3. Create Contextual Experiences
The true success of IoT, and digital experiences in general, will lie in its adoption. No surprise there! Will people be willing to use these new devices? Explore these new environments? Frankly, they will if they are easily understood and seamlessly integrated into their lives. Which to me means that we need to expand beyond personalization, and begin to infuse context into the experience. Context is the thing that is timely and purposeful. Context allows for these experiences to be meaningful and valuable. So, as we explore developing the experiences that will drive IoT, we need to understand that being inconspicuous may not be a bad thing. Truly what we want is for the experience to know you, know where you are, and know what you need. So things will adapt as you do, and before you know it, become fully integrated into your daily lives and habits.
4. Account for Premeditated Actions
One of the most promising characteristics in IoT is that as we gain intelligence, we will begin to develop a stronger ability to predict and adapt to situations. The same could be said of the user interface. The old model of singular actions driving singular reactions will need to evolve. We will begin to see interfaces that can predict a series of steps for you. A simple gesture, movement, or word will initiate a series of events that frankly, could be subliminal, but productive. There will even be reactions that aren't initiated at all. Like the Nest learns our habits, it adjusts intelligently without us needing to get involved. As we develop the UI for this new dynamic, we will need to understand that user views will change constantly. At times we will need to allow for controls, while at others we will need to account for some sort of measurable component. And each view will be intelligently displayed, in the context of that very moment.

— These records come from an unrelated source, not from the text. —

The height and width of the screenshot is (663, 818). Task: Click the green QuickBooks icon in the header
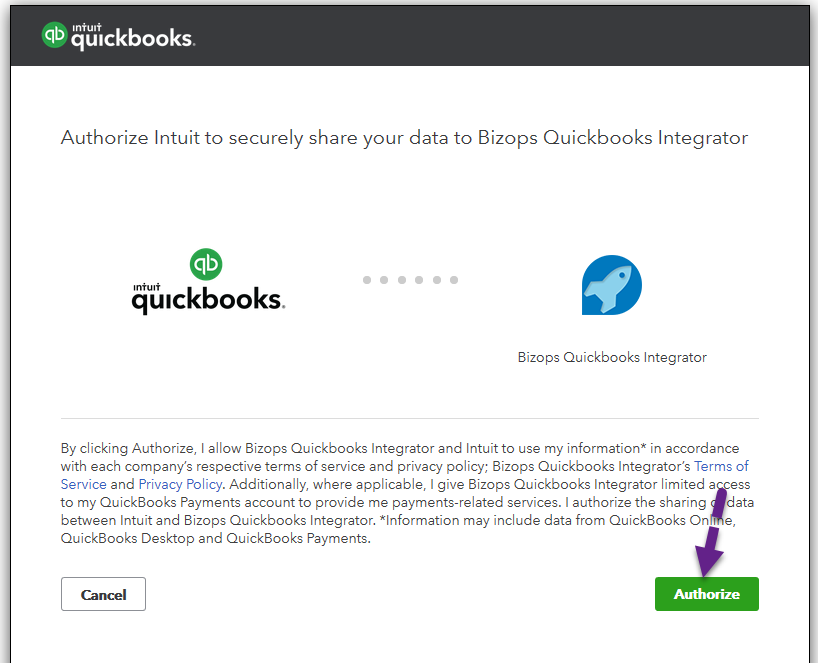tap(54, 36)
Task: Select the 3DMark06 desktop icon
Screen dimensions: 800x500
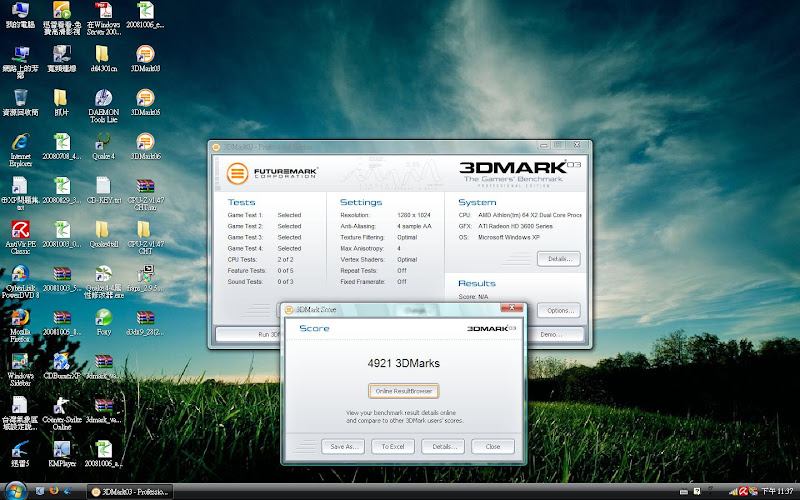Action: pyautogui.click(x=146, y=143)
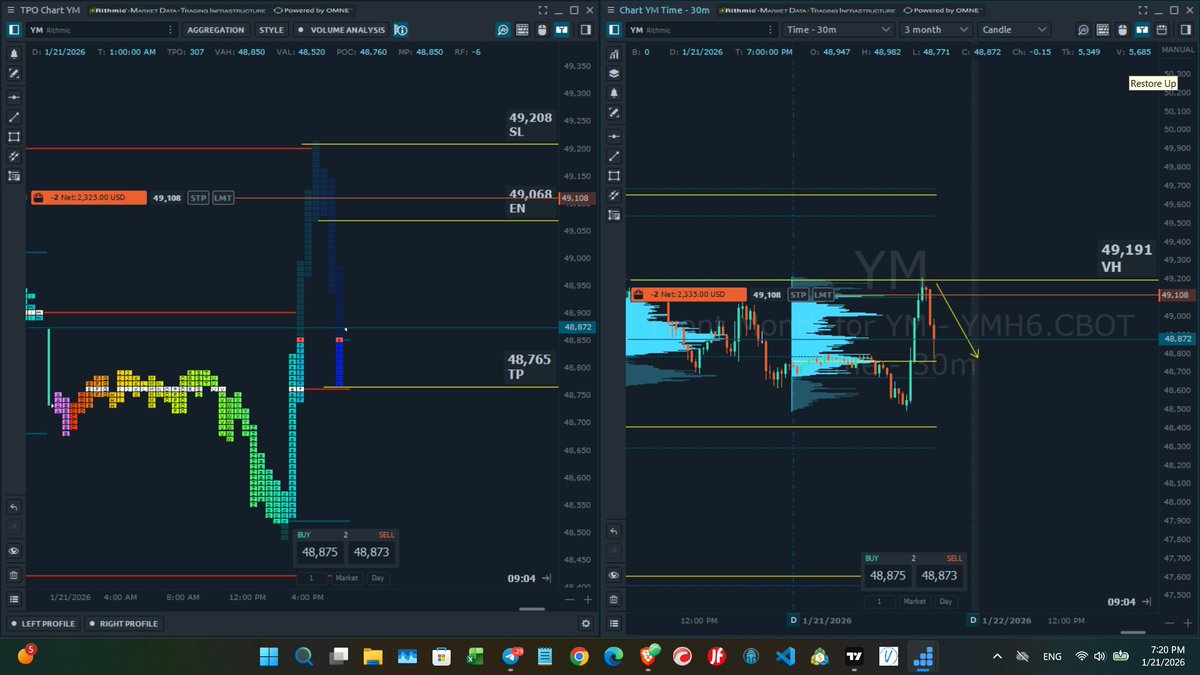Open the Time - 30m interval dropdown

click(838, 30)
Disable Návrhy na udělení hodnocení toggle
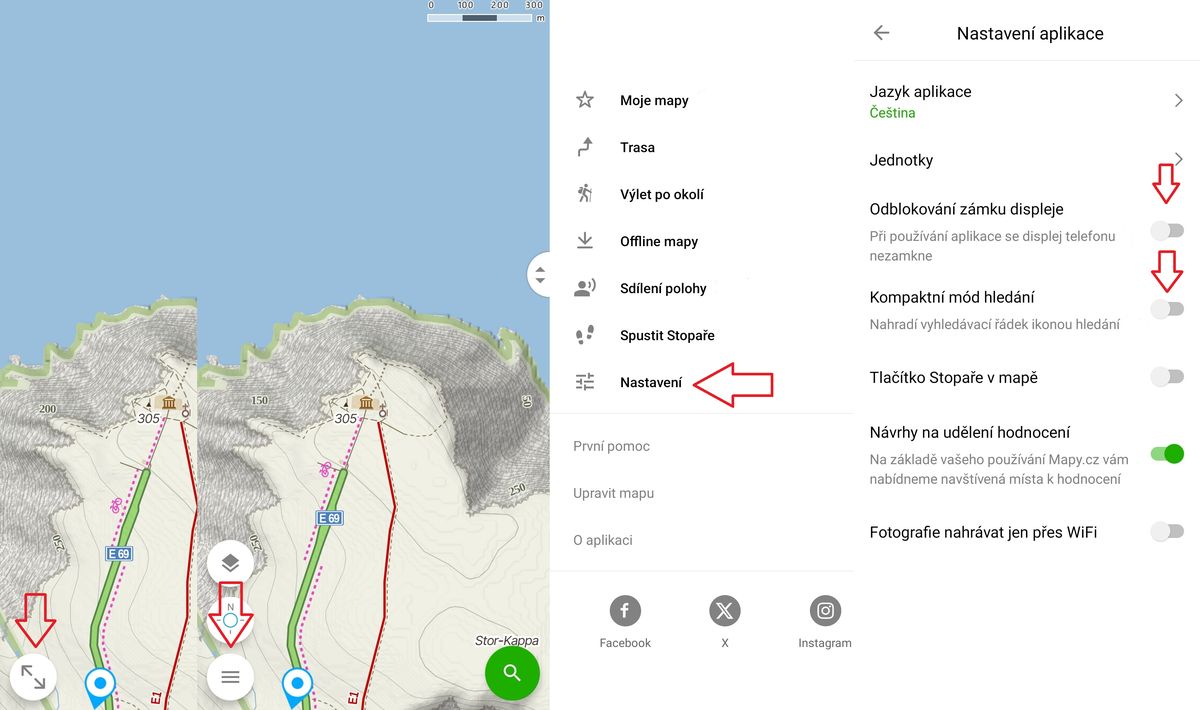 tap(1167, 454)
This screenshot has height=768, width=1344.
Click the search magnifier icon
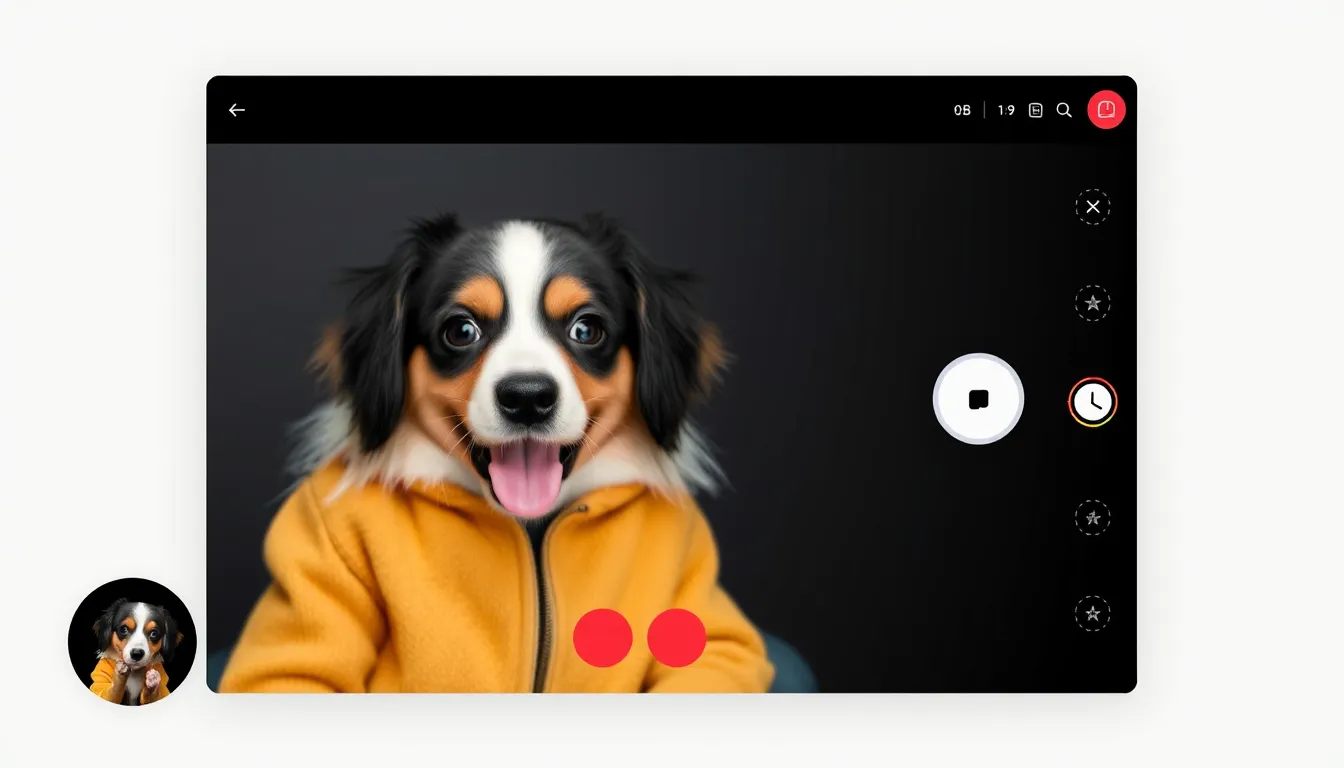coord(1064,110)
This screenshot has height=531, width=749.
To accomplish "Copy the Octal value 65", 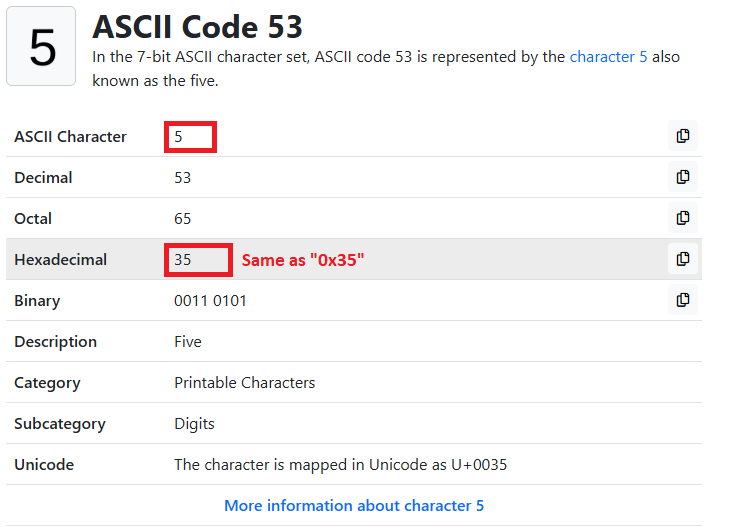I will pyautogui.click(x=683, y=218).
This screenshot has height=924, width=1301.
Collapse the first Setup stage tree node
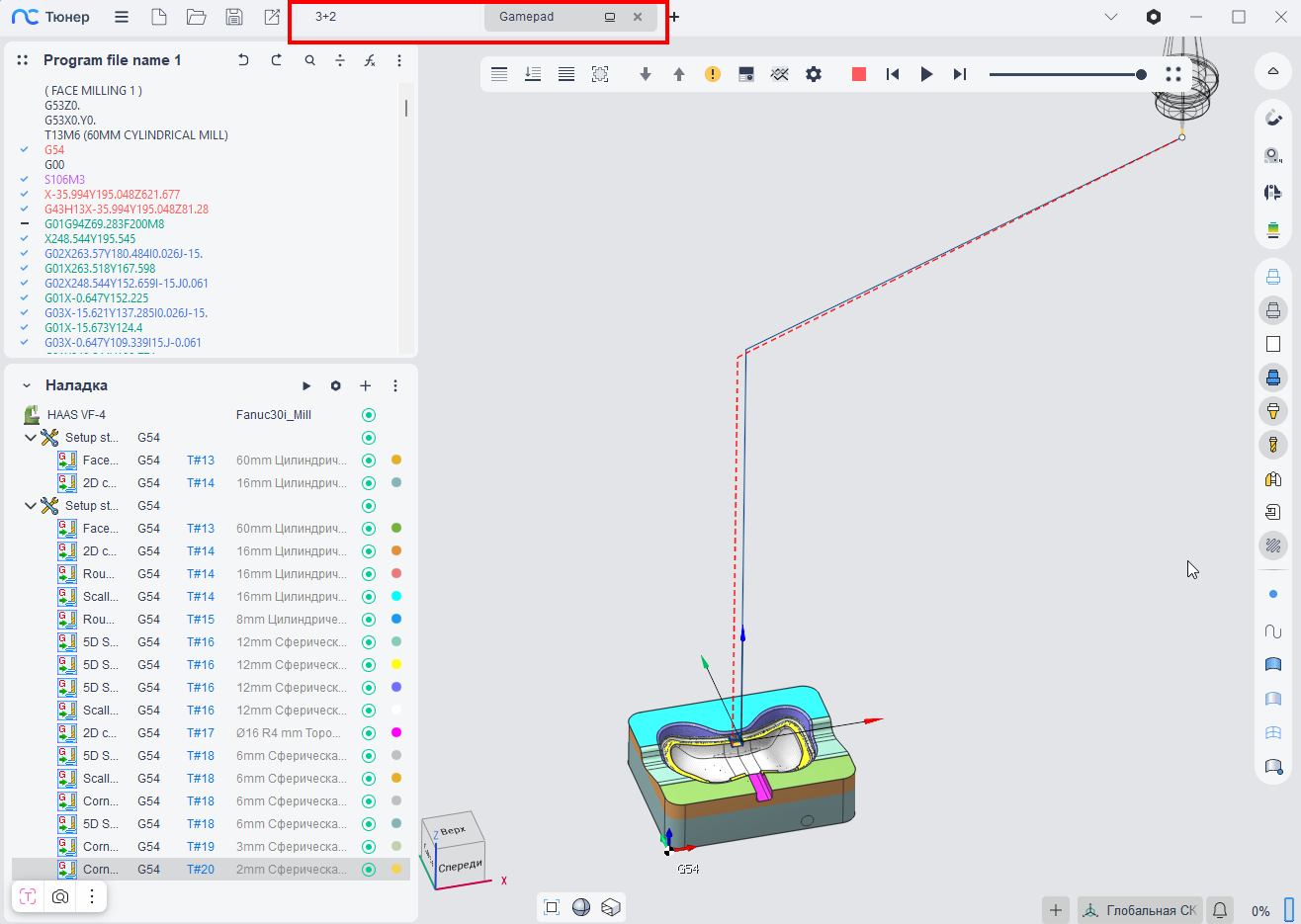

5. And Most Importantly, Connect People!
And while all of the above certainly sounds very tactical and measured, and obviously important, we must never lose sight of the fact that we are connecting people, not products. The experiences need to open up dialogue and interactions, rather than encouraging people to close off even further. While we look towards a connected future, connecting us all to one another in meaningful ways will allow for more interaction and, hopefully, more productivity.
The future of IoT, and the role that digital design will play, is more about empowering and enabling people in ways that previously required a tremendous amount of effort or inherit knowledge. This isn’t about cutting corners, as much as it is about gaining an individual experience or expertise that will benefit the whole. We are seeing tremendous advancements in this technology. The next step is for us to allow for user interactions that are predictable and useful, so that this technology becomes more than just that, and instead becomes a meaningful way of interacting, predicting and adapting.